As inflation and interest rates increase, rental prices surge in Brookline

Rents continue to rise at the fastest pace in decades, making housing costlier than ever for many Brookline residents.

For the first time, Brookline rental prices averaged more than $3 per square foot in Brookline, reflecting an 11% increase, year-to-date, per MLS-PIN data.

Amid interest rate increases and high purchase prices, more and more consumers are exiting the sales market and are looking to lease, however, it’s causing the rental prices to surge to new heights.

According to Freddie Mac, the 30-year fixed mortgage rate jumped to 5.78% this week, an increase from 4.98% in April. The average rate was 2.96% at the same time last year.

Many experts believe that this trend isn’t going anywhere as the Fed remains intent on continuing to raise rates to combat stubbornly high inflation. Here are the top 10 metro areas with the highest rising rents compared to a year ago, according to a Redfin survey:

  1. Austin, Texas: 48%
  2. Nashville, Tennessee: 32%
  3. Seattle, Washington: 32%
  4. Cincinnati, Ohio: 32%
  5. Miami, Florida: 29%
  6. Fort Lauderdale, Florida: 29%
  7. West Palm Beach, Florida: 29%
  8. New York, New York: 24%
  9. Nassau County, New York: 24%
  10. New Brunswick, New Jersey: 24%

Is this a one-year spike, or will we see this up-trend in the next few years as the economy stabilizes?

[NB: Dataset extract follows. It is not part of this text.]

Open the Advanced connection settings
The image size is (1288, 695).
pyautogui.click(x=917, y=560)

During the 2008 recession, Brookline saw a total of 23% jump in average rent prices from 2009 to 2013, an increase from $2,522 per month to $2,729 per month, or $2.09 per square foot to $2.57 per square foot. The average price-per-square-foot, year-to-date in Brookline, is $3.29 representing an average rental price of $3,525 per month.

Brookline Rent Graph

In the 2008 recession, the inflation rate ranged from -0.36% to 3.16%, nowhere close to this year’s 8.6% inflation rate posted in May 2022.

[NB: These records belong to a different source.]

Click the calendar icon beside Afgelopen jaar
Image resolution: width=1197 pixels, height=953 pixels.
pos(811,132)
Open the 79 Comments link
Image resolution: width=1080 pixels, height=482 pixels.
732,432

During the pandemic, the cost of building materials and construction dramatically increased, and supply chain delays caused higher carrying costs; all contributing to a higher cost-to-build and higher costs to maintain rental properties, a cost that is being transferred to both buyers and tenants.

Potential buyers sitting on the fence, waiting for Brookline real estate prices to cool are facing a lose-lose scenario: not only are rent prices soaring, but the potential monthly payment for a mortgage also has increased for 6 months in a row, with mortgage rates rising from 3.07% in November 2021 to 5.78% in June 2022, with no reversal in sight. (According to Freddie MAC)

Interest rate graph

We are also seeing the pandemic trend of Boston apartment dwellers looking for larger spaces in the surrounding suburbs continue as remote and hybrid work has become more permanent.

Without an influx in new apartment buildings or new landlords in Brookline, and with an expected continued jump in interest rates, we will continue to see an increase in rents. It is important that Brookline encourage a thoughtful increase in the supply of new apartment offerings through advanced town planning.